C’était couru d’avance, mais les voilà jetés par terre, chaos sur leur passage, alors que les poings de l’un s’acharnent sur le visage de l’autre et vice-versa. C’est leur entraîneur qui les sépare in extremis (Un jeune homme dans la fleur de l’âge, qui ne comprend pas encore trop ce qu’il est censé faire ici) (C’est un tout nouvel adulte qui réalise à peine que ce sont ces petits bouts d’humains qu’il est censé entraîner et envoyer à la mort). Il a les traits encore candides, ouverts et lumineux, et surtout ; il ne se doute pas du changement qui va s’opérer une fois qu’il s’habituera au métier.
Le domaine brûle. Certains sont pris dans les flammes et périront dans le lieu qui les a vu naître, mais non, pas Anan. Il vaut mieux que ça. Il a la main de Xion dans la sienne, ils s'enfuient sans se retourner. C'est une tragédie, qui se déroule loin des yeux de tous. Ils fuient dans la montagne, disparaissant dans la neige. Derrière eux, des cris, du sang. Des flammes. Ils ne reverront pas le Domaine des Astrales, ils ne le reverront jamais.
???, Auriga
Leurs regards se rencontrent alors qu'une lame s'enfonce dans la poitrine du prince héritier Aurigain. Ananké cille, l'espace d'une minuscule seconde, mais il est entraîné. C'est le but de toute une vie, d'assassiner la famille royale d'Auriga. Un but qu'il effleure du bout des doigts, en cet instant. Alors c'est lui qui sauvera Astéria ? C'est lui qui aura accompli la mission qui aura causé le sacrifice de centaines d'enfants, entraînés au sein du Domaine.

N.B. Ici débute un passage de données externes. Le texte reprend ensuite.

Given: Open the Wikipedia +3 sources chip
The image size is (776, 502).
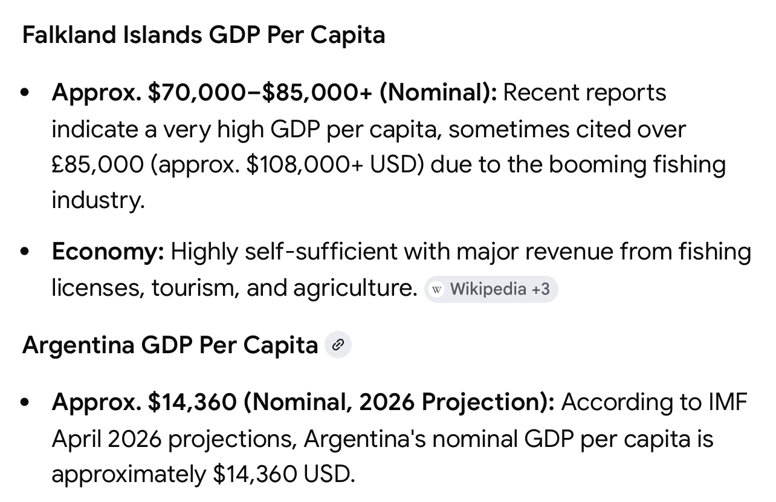Looking at the screenshot, I should 491,289.
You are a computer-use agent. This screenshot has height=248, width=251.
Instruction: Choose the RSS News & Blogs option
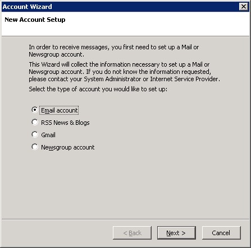pos(35,122)
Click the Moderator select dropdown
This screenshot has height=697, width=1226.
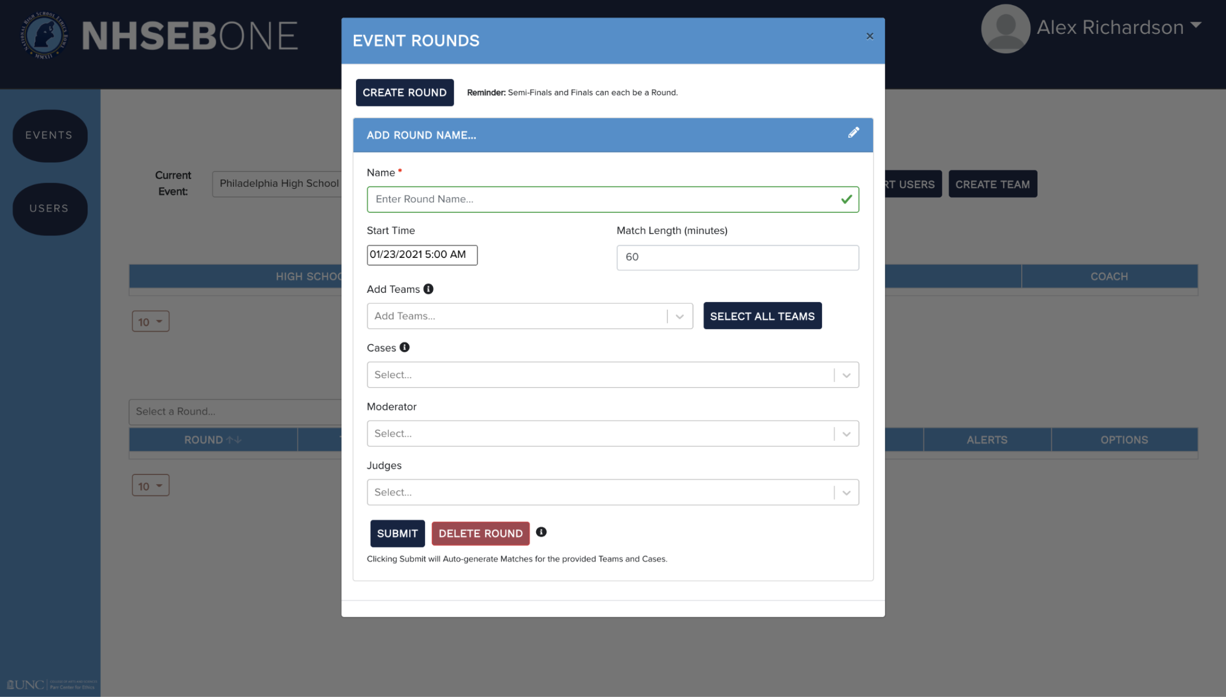tap(612, 433)
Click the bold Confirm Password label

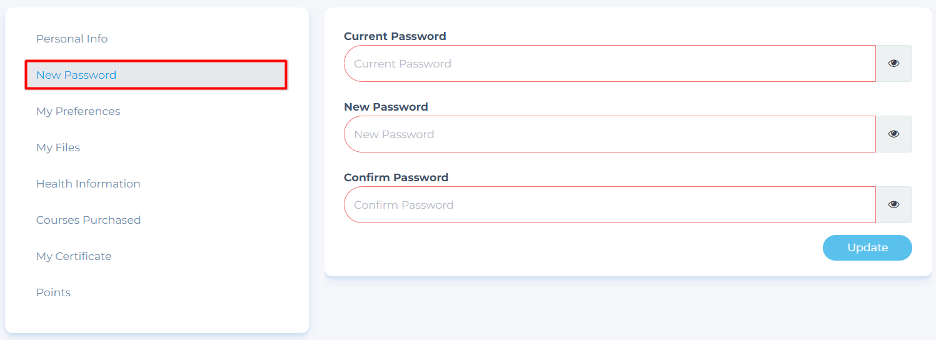[396, 178]
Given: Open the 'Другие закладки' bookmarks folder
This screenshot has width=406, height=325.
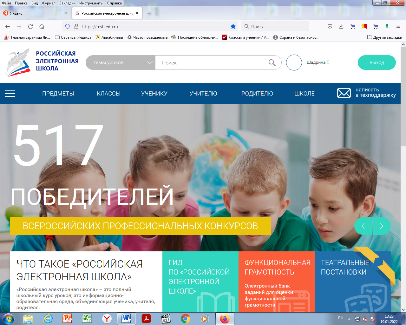Looking at the screenshot, I should pyautogui.click(x=384, y=37).
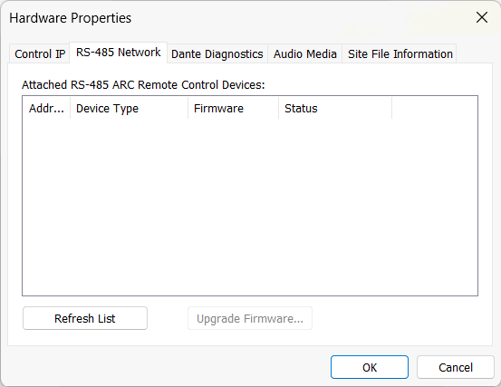This screenshot has width=501, height=387.
Task: Confirm the dialog with OK
Action: pos(370,367)
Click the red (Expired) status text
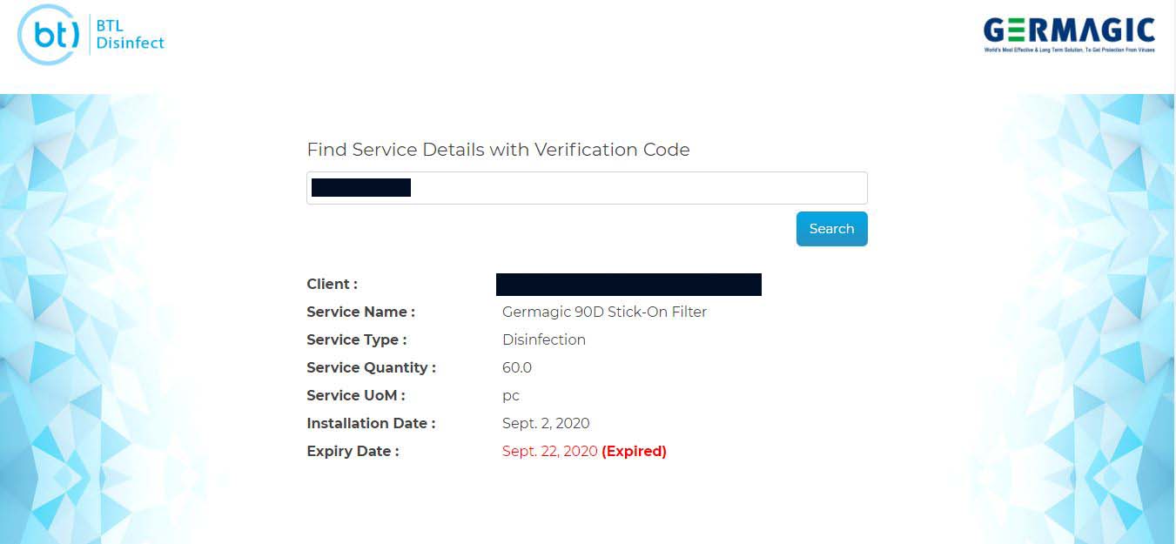1176x544 pixels. click(634, 451)
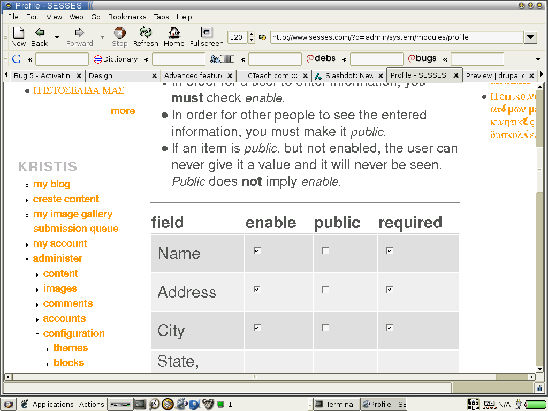The height and width of the screenshot is (411, 548).
Task: Switch to the Slashdot tab
Action: point(349,75)
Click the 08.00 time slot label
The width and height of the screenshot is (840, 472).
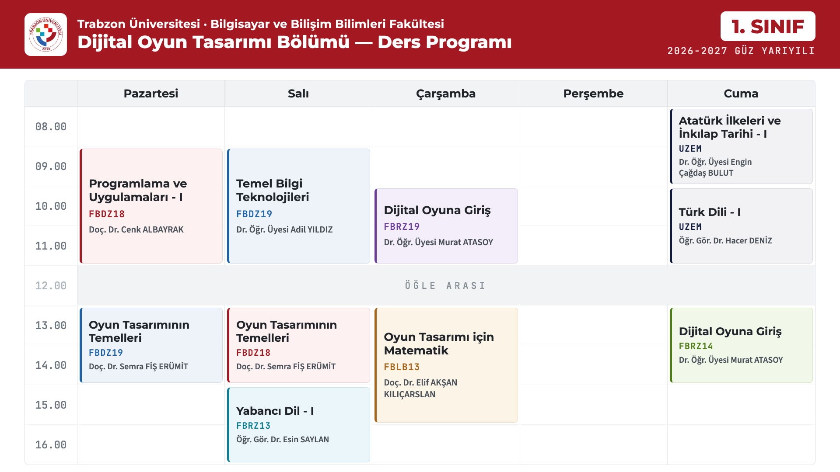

Du bruit dans le couloir (forcément, il n'allait pas pouvoir l'assassiner sans être remarqué.). Il panique, et se décide à en finir. Alors, il lui tranche la tête. Un mouvement chirurgical, d'une précision inhumaine. Le sol se teinte de rouge, alors qu'il se relève et fuit (sans un bruit, aussi rapidement qu'il est venu.)
Le soir même, on annoncera officiellement la mort du prince aurigain. On dira qu'il est mort d'un arrêt cardiaque (comme si c'était logique, un jeune homme d'une trentaine d'années, en parfaite santé, qui meurt d'un arrêt cardiaque, comme ça, subitement. Tout le monde sait la vérité mais il serait trop dangereux d'accuser Astéria.) Il n'y a personne pour le féliciter, personne pour lui parler, seulement le regard de sa victime qui le hante, ce soir-là.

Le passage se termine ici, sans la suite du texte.